--- Source document Enclosed Below ---

Baker Encyclopedia of Psychology

Written by David G. Benner (ed.) Reviewed By James J. Stamoolis

This mammoth volume comprehensively covers the field of psychology from a Christian point of view. Written primarily with the needs of the North American researcher in mind, almost all the examples are drawn from the United States, as are the references to the laws regarding what is defined as criminal activity. This of course detracts from its cross-cultural usefulness. Indeed, all but seven of the 163 contributors are from the United States; of those seven, five are from Canada. Only two contributors therefore are not North Americans.

However, the majority of the articles are encyclopedia-type summaries of the major areas and are therefore useful surveys. This includes the articles on major figures in the field of psychology. As would be expected, European thinkers are well represented. The article on Paul Tournier is very good.

Theologians might be especially interested in the articles on conversion, confession, cults, demon possession, demonic influence and psychopathology, faith healing, inner healing, mass evangelism, psychology as religion, work, and worship, to name but a few. This reviewer found the treatment of the demonic exceptionally well handled. The above examples should serve to demonstrate the Encyclopedia’srelevance to those who are not specialists in counselling but want a wider perspective.

The articles on counselling and counselling-related subjects are very useful to pastors engaged in a counselling ministry. The articles on cross-cultural psychology and cross-culture therapy show great sensitivity to the need to adapt counselling techniques to different cultures or subcultures. The impersonal nature of American society is noted and the need in nearly every other society to build an interpersonal relationship before proceeding on with counselling.

The articles are well researched and provide many valuable insights. For example, the profile of the average recruit for a cult is a person with a passive father and domineering mother. Helpful bibliographies accompany most entries.

Working through the Encyclopedia, this reviewer found a number of articles which would be very valuable not only to the pastor engaged heavily in counselling, but to the student of theology who would broaden his perspective on the integration between Christianity and psychology. This reviewer could not help wondering if a smaller edition which would omit many of the technical articles but retain the core might not meet a real need and find even wider circulation. Perhaps in time we will see the Concise Baker Encyclopedia of Psychology.

--- End of Enclosed Source document ---

Work order:
Summarize the review of the Baker Encyclopedia of Psychology in two sentences.

--- Supplied data Enclosed Below ---

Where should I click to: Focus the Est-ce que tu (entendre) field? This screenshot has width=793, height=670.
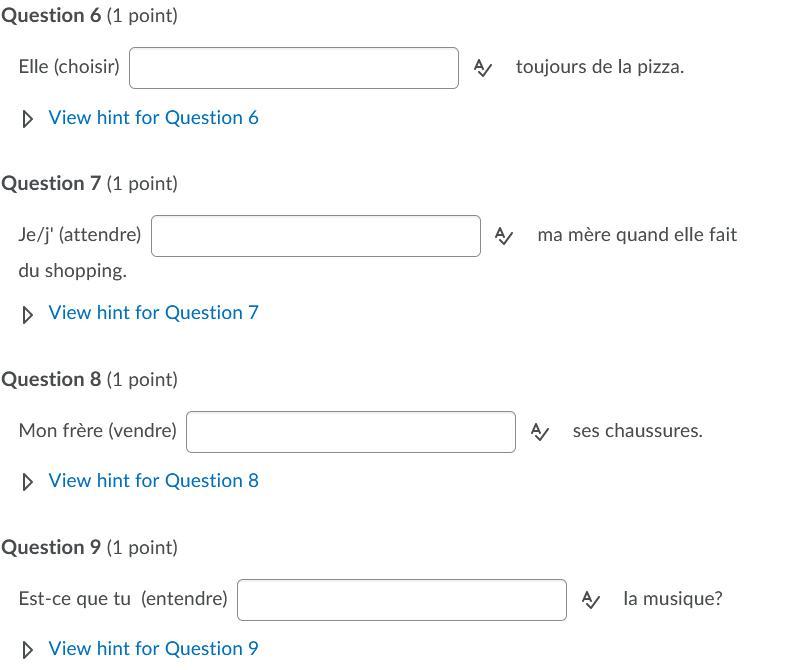[402, 600]
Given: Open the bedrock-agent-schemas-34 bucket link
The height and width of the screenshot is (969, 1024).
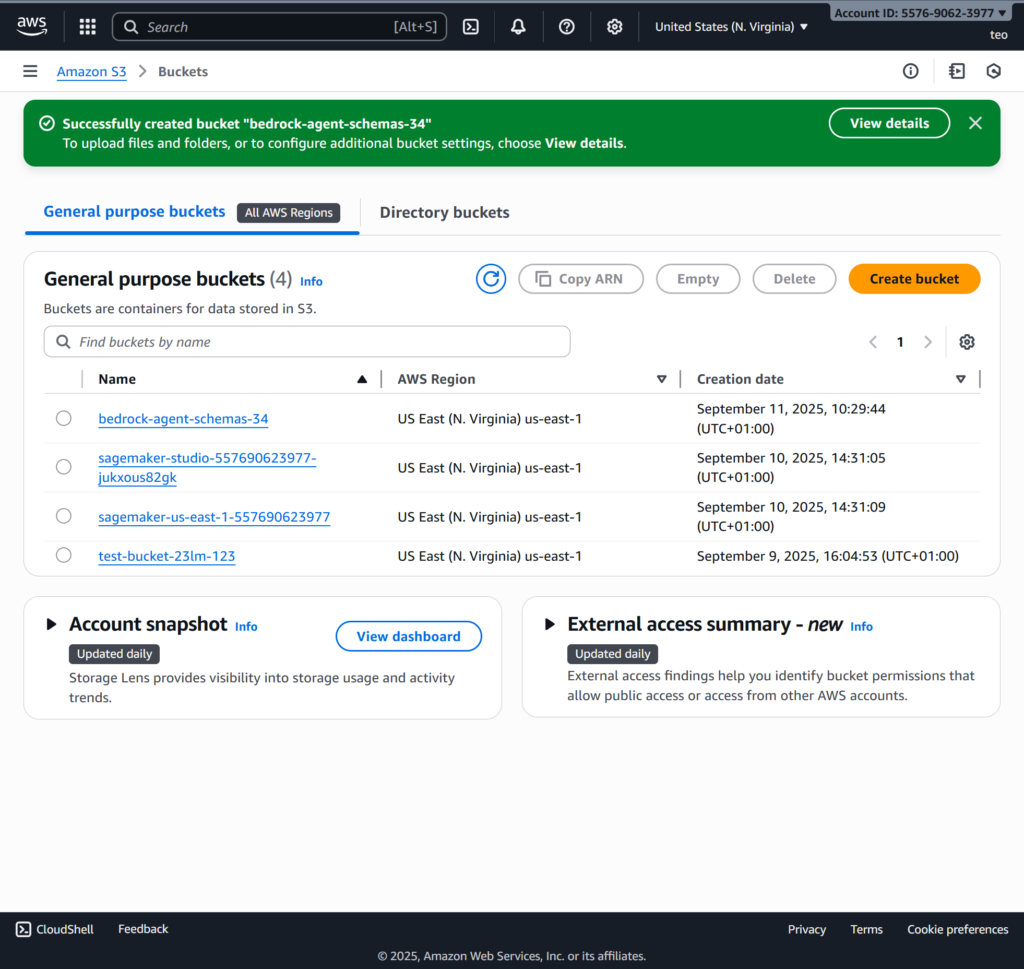Looking at the screenshot, I should point(183,419).
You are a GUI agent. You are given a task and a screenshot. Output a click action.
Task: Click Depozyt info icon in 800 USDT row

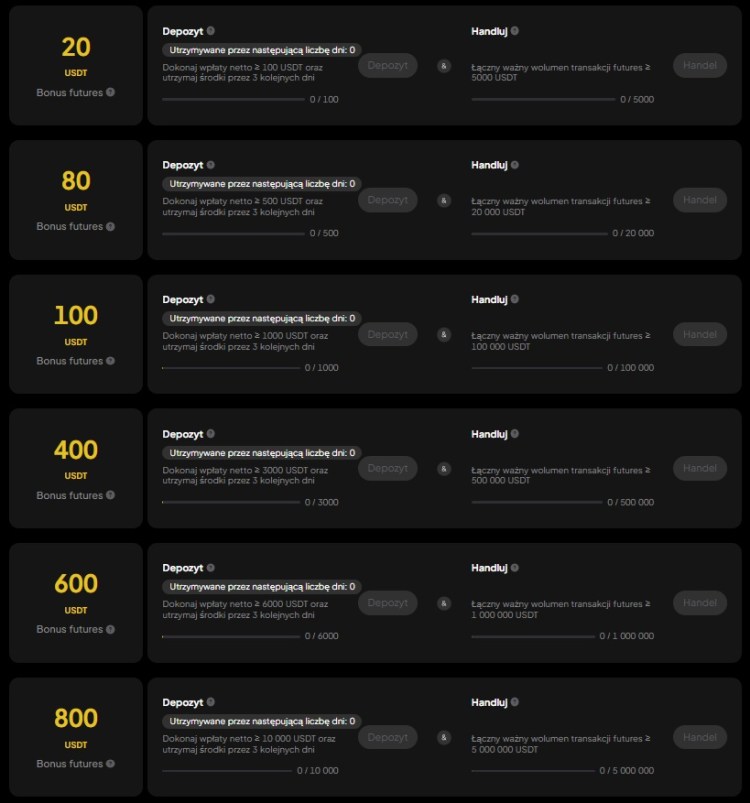(x=213, y=702)
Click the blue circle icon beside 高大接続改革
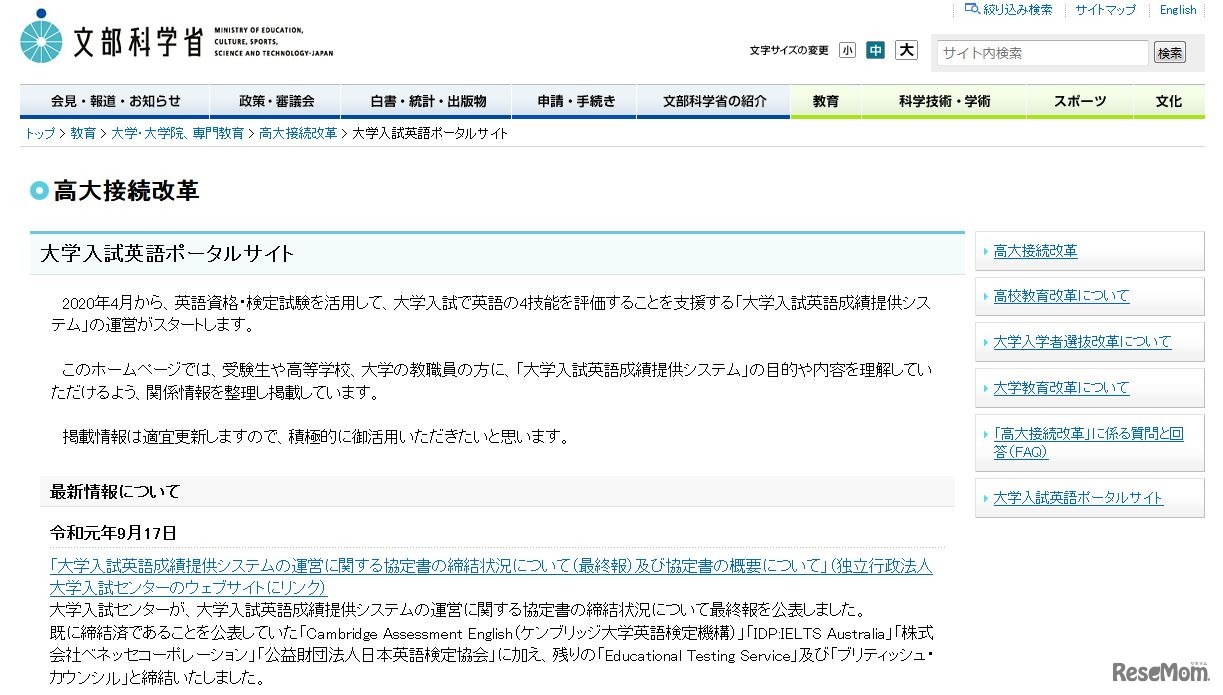 coord(39,191)
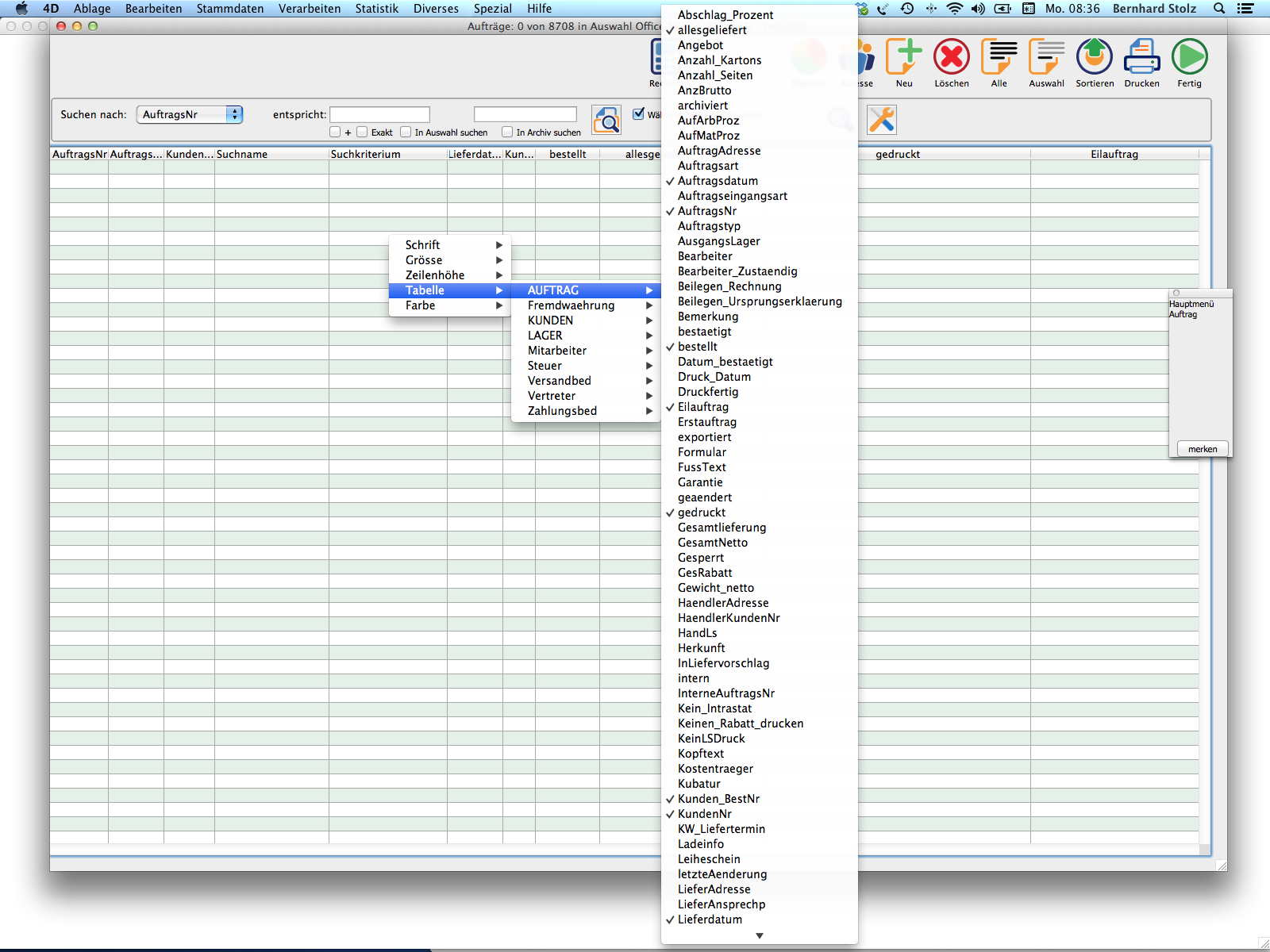Viewport: 1270px width, 952px height.
Task: Open the Stammdaten menu in menu bar
Action: point(229,9)
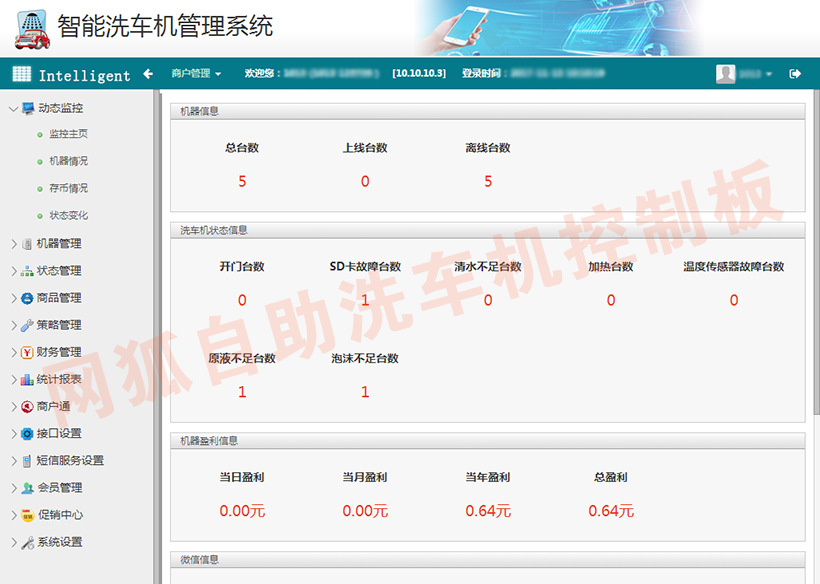This screenshot has height=584, width=820.
Task: Click the 统计报表 bar chart icon
Action: click(27, 380)
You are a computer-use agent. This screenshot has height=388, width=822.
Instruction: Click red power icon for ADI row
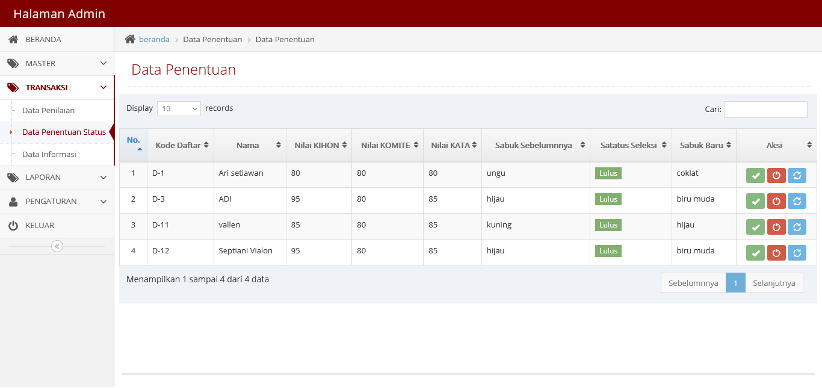[x=776, y=201]
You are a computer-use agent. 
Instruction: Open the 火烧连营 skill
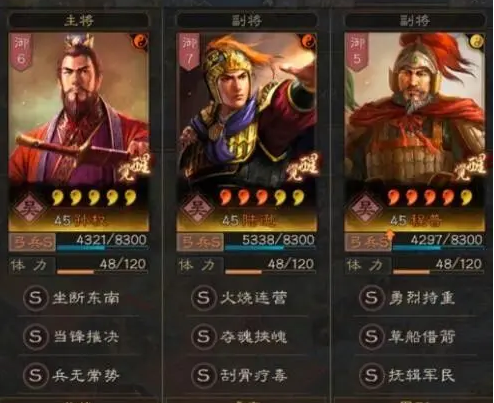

--- End of Enclosed Supplied data ---

Result for this exercise:
The review describes the encyclopedia as a mammoth volume covering psychology from a Christian point of view, written mainly for North American researchers, with almost all examples drawn from the United States, which detracts from its cross-cultural usefulness. It judges most articles to be well-researched, useful surveys with helpful bibliographies that are valuable to pastors engaged in counseling and to theology students, and it wonders whether a smaller edition omitting many technical articles might meet a real need.